Five Questions About Microsoft's "Project HoloLens"

Wednesday morning, Microsoft showed off a project they've been working on for seven years, an augmented reality headset called Project HoloLens.

The vision is ambitious: they want to fundamentally change the way people interact with computers, by building a pair of glasses that can fluidly mix virtual and real content together in the physical space of the user. This is like virtual reality technology, but fundamentally more powerful. Furthermore, they want to do all the processing locally on the glasses -- no computer, no phone, no cables. They're even launching a special version of Windows just for the new hardware.

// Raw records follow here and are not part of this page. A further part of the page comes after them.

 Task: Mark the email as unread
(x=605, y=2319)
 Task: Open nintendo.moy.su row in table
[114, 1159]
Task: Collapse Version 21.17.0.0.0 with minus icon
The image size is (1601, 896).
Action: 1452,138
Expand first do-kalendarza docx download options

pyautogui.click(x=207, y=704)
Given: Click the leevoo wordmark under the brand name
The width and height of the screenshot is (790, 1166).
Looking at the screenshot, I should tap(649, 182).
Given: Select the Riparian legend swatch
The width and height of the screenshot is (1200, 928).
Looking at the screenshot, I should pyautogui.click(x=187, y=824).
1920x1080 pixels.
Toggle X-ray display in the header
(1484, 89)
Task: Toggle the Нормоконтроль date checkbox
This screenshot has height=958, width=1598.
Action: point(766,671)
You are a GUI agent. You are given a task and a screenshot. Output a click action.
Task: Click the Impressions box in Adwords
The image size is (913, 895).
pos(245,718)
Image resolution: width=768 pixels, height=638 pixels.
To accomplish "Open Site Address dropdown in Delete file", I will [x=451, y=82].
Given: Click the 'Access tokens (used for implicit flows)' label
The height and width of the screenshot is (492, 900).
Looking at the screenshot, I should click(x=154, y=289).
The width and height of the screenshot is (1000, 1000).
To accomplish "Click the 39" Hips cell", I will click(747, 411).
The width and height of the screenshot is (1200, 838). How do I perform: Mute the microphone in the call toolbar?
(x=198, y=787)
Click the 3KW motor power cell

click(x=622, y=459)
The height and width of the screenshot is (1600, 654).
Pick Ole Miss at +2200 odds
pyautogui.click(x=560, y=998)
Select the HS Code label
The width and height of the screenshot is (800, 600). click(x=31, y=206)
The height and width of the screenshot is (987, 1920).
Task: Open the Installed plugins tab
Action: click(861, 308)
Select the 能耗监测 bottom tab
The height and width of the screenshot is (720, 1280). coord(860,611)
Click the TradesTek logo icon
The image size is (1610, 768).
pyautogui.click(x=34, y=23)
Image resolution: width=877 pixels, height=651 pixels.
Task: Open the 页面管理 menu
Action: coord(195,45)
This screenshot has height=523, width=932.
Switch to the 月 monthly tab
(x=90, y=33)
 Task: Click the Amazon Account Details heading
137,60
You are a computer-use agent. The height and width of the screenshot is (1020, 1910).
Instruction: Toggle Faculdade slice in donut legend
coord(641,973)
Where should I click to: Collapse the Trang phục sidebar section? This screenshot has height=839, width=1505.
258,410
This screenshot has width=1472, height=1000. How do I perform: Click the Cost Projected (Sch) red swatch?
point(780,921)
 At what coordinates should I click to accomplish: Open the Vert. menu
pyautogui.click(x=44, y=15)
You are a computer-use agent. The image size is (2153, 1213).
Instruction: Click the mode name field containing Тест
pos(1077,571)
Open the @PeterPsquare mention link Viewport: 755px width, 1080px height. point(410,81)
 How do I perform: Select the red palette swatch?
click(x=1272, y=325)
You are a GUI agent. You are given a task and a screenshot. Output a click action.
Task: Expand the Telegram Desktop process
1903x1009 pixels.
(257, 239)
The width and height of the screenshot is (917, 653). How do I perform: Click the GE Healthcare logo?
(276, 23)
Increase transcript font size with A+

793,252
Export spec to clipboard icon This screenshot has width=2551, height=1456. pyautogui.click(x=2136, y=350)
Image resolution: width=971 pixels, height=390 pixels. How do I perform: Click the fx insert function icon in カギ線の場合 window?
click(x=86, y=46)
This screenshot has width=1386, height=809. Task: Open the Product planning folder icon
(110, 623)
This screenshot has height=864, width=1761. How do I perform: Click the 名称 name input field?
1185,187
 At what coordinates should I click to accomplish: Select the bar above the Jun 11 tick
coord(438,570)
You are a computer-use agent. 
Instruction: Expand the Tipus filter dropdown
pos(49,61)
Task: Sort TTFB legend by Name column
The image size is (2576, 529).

This is the next stage in technological evolution for all those AR games you installed on your phone that one time and haven't touched since.

Their time frame is even more ambitious than their goals: they want to ship developer kits this spring, and the consumer product "during the Windows 10 timeframe". Here's the pitch.

All of this sounds great, but I admit to a fairly high degree of skepticism.

The technologies Microsoft is using have serious, fundamental challenges, and so far Microsoft has been very tight-lipped about how (or if) they've solved them. If they haven't solved them, then their goal of shipping within a year is very concerning. The last thing VR and AR need is a big company shipping another half-baked product like the Kinect. Remember the Project Natal demo from 2009?

Without further ado, here are the five most important things I'd like to know about the HoloLens.

Is This a Light Field Display?

In order to understand this one, we have to look a little deeper into 3D, and how it works. In order to get the sensation of a real, tangible 3D world, our brains integrate a lot of different kinds of information. We get depth cues about the world in three primary ways:

Stereo depth -- the disparity between what both of our eyes see. Faking this is how 3D movies work
Motion parallax -- subtle motions of our head and torso give us additional depth cues for objects that are farther away
Optical focus -- when we focus on something, the lenses of our eyes physically deform until it comes into focus; near-field objects require more lens distortion, which provides depth information about what we're looking at

Optical focus is easy to check out for yourself: close one eye and hold your thumb up in front of a wall across the room. Then, shift your focus from your thumbnail to the surface behind it. When looking past your thumb, your thumb will shift out of focus because the lens of your eye is now less deformed and can't correctly collect the light coming from it.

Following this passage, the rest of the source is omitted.